Depois da voluntária divulgar o descaso em uma rede social, o motorista – percebendo que poderia ser interpretado como dono de um comportamento desumano e antiético - colocou a máscara que já deveria tá usando. A colega enfermeira, sempre muito zelosa e profissional, percebendo a situação constrangedora, ignorou as ordens do colega plantonista e acolheu a mulher, prestou o atendimento devido. O condutor continuou insensível à dor. Deixou a enfermeira e uma outra pessoa em situação de rua conduzisse a paciente até a ambulância. Está tudo filmado!

 

A paciente foi levada a uma unidade de saúde ali perto. Horas depois constatou-se uma gravidez e infecção urinária. Ou seja, um serviço que cabia ao Samu e foi negligenciado.

 

A Lei 8.742 de 1993 garante "o acesso à saúde da população em situação de rua não pode ser condicionado à apresentação de comprovante de residência". Já as Portarias 2488/2011 e 2436/2017 do Ministério da Saúde tratam da Política Nacional de Atenção Básica (PNAB) e preveem o Consultórios na Rua - eCR (Portaria 122/2012) "responsável por articular e prestar atenção integral à saúde de pessoas em situação de rua". Em momento algum proíbe o atendimento do SAMU. Direitos amparados pelo Decreto Federal 7.053 de 2009 o qual institui a Política Nacional da População em Situação de Rua garantido inclusive o direito ao acesso à saúde.

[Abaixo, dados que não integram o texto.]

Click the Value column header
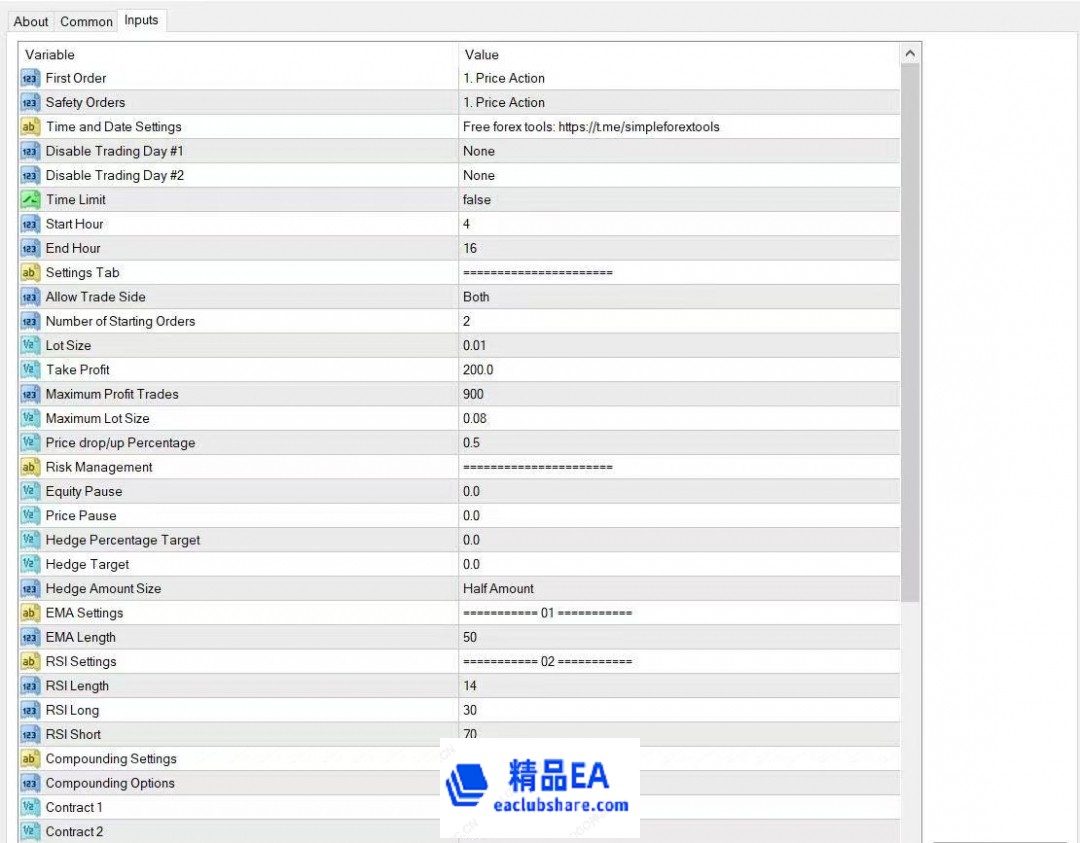The width and height of the screenshot is (1080, 843). [481, 54]
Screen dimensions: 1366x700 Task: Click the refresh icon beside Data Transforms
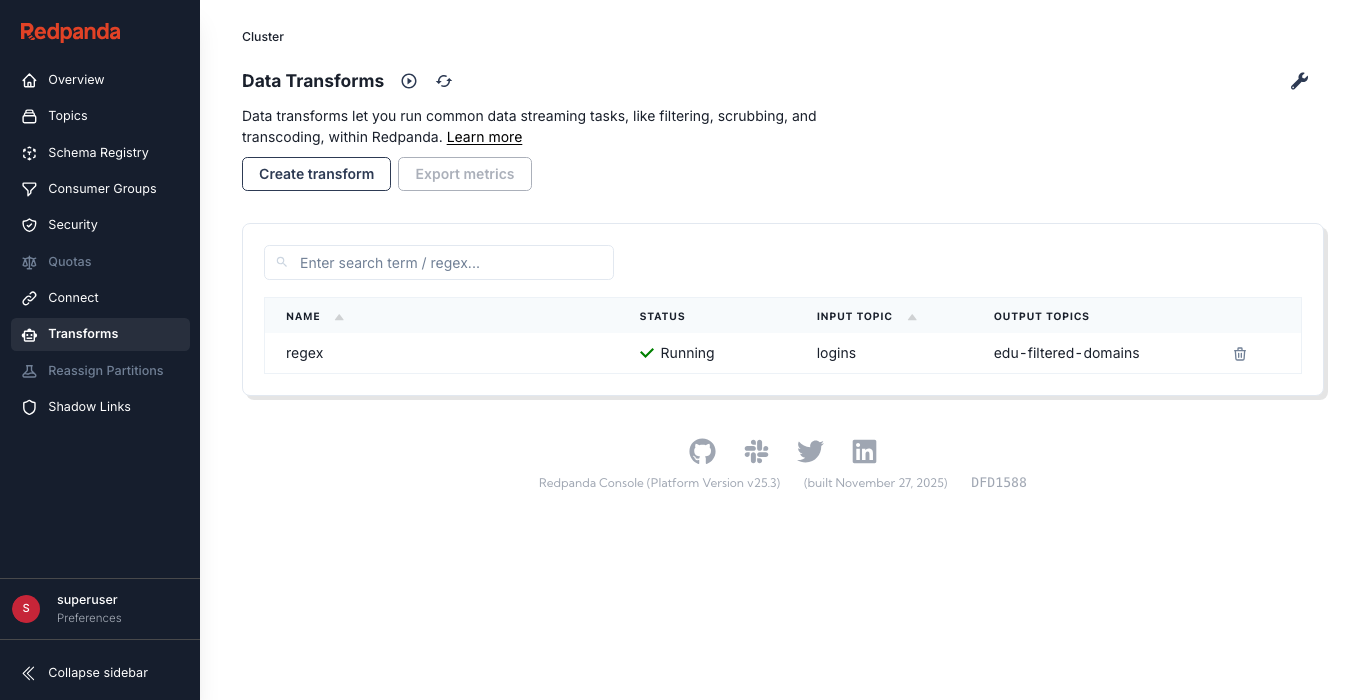[x=444, y=81]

Diante de tudo isso, Jayne e tantas outras pessoas em situação de rua só precisam de respeito à cidadania delas para viverem com dignidade, longe da invisibilidade e dos julgamentos descabidos (balizados pelo achismo), e que ao invés de plantar amor, semeiam discórdia, ódio gratuito. 


Todos, sem exceção, precisamos repensar nossos atos, principalmente quando existem no caminho pessoas vulneráveis, algumas em grau extremo, como a jovem Jayne. Que tal "sermos menos juízes e mais médicos"? O próximo passo é com cada um de nós!